“And as the ark of the covenant of the Lord came to the city of David, Michal the daughter of Saul looked out of the window and saw King David dancing and rejoicing, and she despised him in her heart.”
The seat I gravitate to in my church normally winds up being near front and center — a row or two behind the reserved front row where the lead pastors are perched. A few years ago, you would find me sitting in the back, tucked away in the corner, hands clasped together, maybe with my head bowed down, pretending I was in prayer, rather than in worship. Nowadays, worship is the fuel to my heart and soul. You will find my arms raised, singing at the top of my lungs, head tilted to the ceiling, maybe even shouting a “hallelujah” or two in between choruses.
Just when I thought my worship was in the right place with God, at one particular service, a red-haired woman in the next section over, caught my attention. She positioned herself several feet in front of her chair, eyes closed, head tilted, arms lifted high, flowing left to right, right to left. Her feet followed her, rhythmically flowing to the beat and melody of the music. If dance was a form of sign language, she was speaking to the Holy Spirit through fluid, spacious movements. I was mesmerized not by her dancing, but her confidence. I’d peek over her way, and it seemed she did not have a professional background in dance, but she offered a seasoned practice in her worship with God. I was willing to bet if my church had room for background dancers on stage, she would be set up perfectly.
My spirit sunk as I continued watching this woman, I heard the Lord say, “When was the last time you danced with me?” These words struck a chord, as I envision the words in bold, “…dance with me” and not necessarily “dance for me.”
My first thought was “Lord, in front of ALL these people?” My body wanted to inch out of my row, but it was stiff. Within moments, I suddenly found myself in my own comfort zone of worship. I was more concerned with the thought of embarrassing myself, than moving into deeper intimacy with my Father. I desired to be in that place, but jealousy grew as I continued watching this red-haired woman, I felt like Michal in 1 Chronicles 15:29:
This red-haired woman possibly one upped me when it came to worship and frankly, I was left jealous. I wanted more, yet I was unwilling to budge. I quickly asked the Lord to forgive my jealous, comparing heart and prayed for boldness and courage. Maybe it did not have to be at that specific point in time where I dance with the Lord. Maybe it could start in the privacy of my living room.

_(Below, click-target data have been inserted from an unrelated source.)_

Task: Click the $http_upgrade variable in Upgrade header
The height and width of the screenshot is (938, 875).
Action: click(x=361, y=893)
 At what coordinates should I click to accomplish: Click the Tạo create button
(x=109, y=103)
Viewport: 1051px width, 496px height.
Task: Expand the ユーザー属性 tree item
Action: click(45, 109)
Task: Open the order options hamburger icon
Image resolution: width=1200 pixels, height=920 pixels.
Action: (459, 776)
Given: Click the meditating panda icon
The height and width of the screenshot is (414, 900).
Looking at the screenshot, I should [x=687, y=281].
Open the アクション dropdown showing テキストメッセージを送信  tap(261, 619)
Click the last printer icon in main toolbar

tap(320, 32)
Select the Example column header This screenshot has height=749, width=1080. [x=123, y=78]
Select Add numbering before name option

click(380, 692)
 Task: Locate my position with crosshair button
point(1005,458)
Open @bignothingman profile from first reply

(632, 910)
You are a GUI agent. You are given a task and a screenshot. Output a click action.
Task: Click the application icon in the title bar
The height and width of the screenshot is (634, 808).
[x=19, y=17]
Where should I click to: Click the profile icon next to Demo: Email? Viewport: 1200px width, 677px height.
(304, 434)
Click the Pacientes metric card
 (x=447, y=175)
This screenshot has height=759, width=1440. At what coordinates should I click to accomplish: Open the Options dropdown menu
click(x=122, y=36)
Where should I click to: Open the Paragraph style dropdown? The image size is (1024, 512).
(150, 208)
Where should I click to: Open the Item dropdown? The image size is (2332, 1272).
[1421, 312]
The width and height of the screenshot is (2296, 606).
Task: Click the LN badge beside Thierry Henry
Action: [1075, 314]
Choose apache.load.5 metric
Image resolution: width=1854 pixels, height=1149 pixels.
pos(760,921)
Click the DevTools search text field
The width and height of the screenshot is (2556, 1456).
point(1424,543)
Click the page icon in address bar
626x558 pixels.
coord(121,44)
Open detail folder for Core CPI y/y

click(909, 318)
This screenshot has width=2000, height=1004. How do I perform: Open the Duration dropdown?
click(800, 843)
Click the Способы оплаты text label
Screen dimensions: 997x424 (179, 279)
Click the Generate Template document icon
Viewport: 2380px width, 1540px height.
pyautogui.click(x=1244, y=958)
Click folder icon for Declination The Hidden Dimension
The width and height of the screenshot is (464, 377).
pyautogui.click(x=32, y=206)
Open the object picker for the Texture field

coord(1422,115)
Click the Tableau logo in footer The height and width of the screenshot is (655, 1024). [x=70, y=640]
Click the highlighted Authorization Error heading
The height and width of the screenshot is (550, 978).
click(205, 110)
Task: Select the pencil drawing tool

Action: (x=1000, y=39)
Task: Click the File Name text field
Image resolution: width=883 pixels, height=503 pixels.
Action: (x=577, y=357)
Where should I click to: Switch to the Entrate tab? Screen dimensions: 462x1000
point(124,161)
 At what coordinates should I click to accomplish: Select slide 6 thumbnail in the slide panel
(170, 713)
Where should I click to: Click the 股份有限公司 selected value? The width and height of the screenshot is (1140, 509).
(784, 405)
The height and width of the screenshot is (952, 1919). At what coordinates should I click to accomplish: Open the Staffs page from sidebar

See, dancing requires another level of effort the Lord wanted from me. It requires dropping everything at hand and fully embracing His presence. Singing, on the other hand, can be multi-tasked while chopping onions in the kitchen, or folding laundry in the bedroom. His face beamed down as I acknowledged He is proud of even my small attempts to move closer to Him.
When the Holy Spirit tugs at your heart to make a bold move, remember, progress makes a difference. It doesn’t matter how small or large the leap, as long as it’s a leap. Whether it is inching closer to the front row, or raising your hands in worship. Maybe it’s going to church or bible study for the first time. That one inch move, is another inch closer.